Instruction for the data below: set down exactly the lines from the line with "For every named" to the line with "Arezzo (132, 2341)", inclusive, and no others.

Entries provided
- Opening Delimiter -
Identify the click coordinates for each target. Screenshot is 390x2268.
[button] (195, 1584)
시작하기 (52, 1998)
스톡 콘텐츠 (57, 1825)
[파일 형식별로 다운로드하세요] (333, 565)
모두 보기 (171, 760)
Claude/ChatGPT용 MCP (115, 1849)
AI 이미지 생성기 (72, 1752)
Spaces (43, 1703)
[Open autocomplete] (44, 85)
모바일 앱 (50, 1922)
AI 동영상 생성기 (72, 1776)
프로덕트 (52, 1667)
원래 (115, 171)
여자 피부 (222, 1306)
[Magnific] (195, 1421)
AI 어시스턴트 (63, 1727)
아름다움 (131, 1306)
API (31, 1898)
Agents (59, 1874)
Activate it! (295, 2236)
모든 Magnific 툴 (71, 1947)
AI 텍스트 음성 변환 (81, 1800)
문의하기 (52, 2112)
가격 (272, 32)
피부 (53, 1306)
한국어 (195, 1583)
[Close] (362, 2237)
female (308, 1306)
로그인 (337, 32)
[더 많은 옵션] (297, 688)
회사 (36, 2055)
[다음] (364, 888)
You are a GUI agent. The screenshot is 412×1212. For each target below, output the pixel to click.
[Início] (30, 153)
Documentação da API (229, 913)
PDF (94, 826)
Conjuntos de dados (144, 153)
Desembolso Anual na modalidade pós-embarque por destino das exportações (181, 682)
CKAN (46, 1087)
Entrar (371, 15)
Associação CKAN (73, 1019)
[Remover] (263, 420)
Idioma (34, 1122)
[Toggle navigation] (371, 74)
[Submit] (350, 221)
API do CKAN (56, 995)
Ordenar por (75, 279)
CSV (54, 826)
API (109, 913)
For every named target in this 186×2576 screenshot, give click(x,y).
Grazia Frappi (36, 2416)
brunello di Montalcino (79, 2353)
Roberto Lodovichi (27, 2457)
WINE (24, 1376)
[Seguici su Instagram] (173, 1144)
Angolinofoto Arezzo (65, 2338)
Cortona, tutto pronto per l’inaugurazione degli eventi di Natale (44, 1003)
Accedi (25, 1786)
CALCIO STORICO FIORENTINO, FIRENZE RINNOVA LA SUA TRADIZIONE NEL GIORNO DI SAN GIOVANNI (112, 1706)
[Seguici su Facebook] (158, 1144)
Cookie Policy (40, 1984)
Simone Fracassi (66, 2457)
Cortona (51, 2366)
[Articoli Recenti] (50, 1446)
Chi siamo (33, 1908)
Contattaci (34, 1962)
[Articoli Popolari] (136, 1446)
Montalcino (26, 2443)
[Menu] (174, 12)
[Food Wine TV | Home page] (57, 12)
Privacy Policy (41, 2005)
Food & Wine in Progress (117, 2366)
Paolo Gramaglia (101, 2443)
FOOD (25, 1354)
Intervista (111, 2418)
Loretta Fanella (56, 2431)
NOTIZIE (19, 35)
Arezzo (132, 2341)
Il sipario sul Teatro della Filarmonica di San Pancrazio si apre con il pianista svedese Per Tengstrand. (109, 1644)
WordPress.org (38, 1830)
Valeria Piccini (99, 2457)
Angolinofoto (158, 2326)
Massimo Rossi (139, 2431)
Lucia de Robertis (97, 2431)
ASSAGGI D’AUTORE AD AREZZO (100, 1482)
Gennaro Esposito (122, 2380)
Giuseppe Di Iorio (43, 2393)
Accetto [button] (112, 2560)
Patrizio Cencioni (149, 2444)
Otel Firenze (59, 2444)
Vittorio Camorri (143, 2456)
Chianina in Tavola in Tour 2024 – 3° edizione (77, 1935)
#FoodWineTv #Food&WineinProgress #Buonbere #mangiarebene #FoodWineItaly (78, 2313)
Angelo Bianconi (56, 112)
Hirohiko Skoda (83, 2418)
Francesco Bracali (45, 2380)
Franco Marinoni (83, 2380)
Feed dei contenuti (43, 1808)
- Closing Delimiter -
- Opening Delimiter -
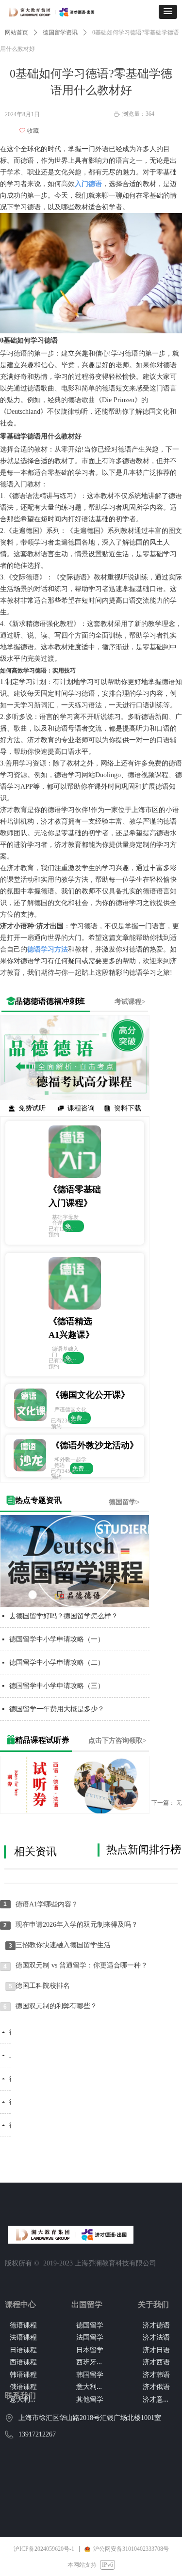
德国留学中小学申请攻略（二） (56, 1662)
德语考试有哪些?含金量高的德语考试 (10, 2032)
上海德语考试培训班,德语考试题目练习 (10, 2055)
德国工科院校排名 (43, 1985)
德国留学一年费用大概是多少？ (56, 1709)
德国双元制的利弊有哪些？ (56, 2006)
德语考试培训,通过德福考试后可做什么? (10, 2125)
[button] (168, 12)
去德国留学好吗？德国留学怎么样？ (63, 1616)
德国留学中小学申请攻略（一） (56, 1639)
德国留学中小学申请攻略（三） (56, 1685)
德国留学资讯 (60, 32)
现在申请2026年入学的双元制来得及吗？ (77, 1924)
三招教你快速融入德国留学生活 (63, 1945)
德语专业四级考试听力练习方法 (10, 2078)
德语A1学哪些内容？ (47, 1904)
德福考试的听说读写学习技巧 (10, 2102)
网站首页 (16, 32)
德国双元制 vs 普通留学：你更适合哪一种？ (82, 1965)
- Closing Delimiter -
Answer
For every named target in this 186×2576 screenshot, give click(x,y).
Grazia Frappi (36, 2416)
brunello di Montalcino (79, 2353)
Roberto Lodovichi (27, 2457)
WINE (24, 1376)
[Seguici su Instagram] (173, 1144)
Angolinofoto Arezzo (65, 2338)
Cortona, tutto pronto per l’inaugurazione degli eventi di Natale (44, 1003)
Accedi (25, 1786)
CALCIO STORICO FIORENTINO, FIRENZE RINNOVA LA SUA TRADIZIONE NEL GIORNO DI SAN GIOVANNI (112, 1706)
[Seguici su Facebook] (158, 1144)
Cookie Policy (40, 1984)
Simone Fracassi (66, 2457)
Cortona (51, 2366)
[Articoli Recenti] (50, 1446)
Chi siamo (33, 1908)
Contattaci (34, 1962)
[Articoli Popolari] (136, 1446)
Montalcino (26, 2443)
[Menu] (174, 12)
[Food Wine TV | Home page] (57, 12)
Privacy Policy (41, 2005)
Food & Wine in Progress (117, 2366)
Paolo Gramaglia (101, 2443)
FOOD (25, 1354)
Intervista (111, 2418)
Loretta Fanella (56, 2431)
NOTIZIE (19, 35)
Arezzo (132, 2341)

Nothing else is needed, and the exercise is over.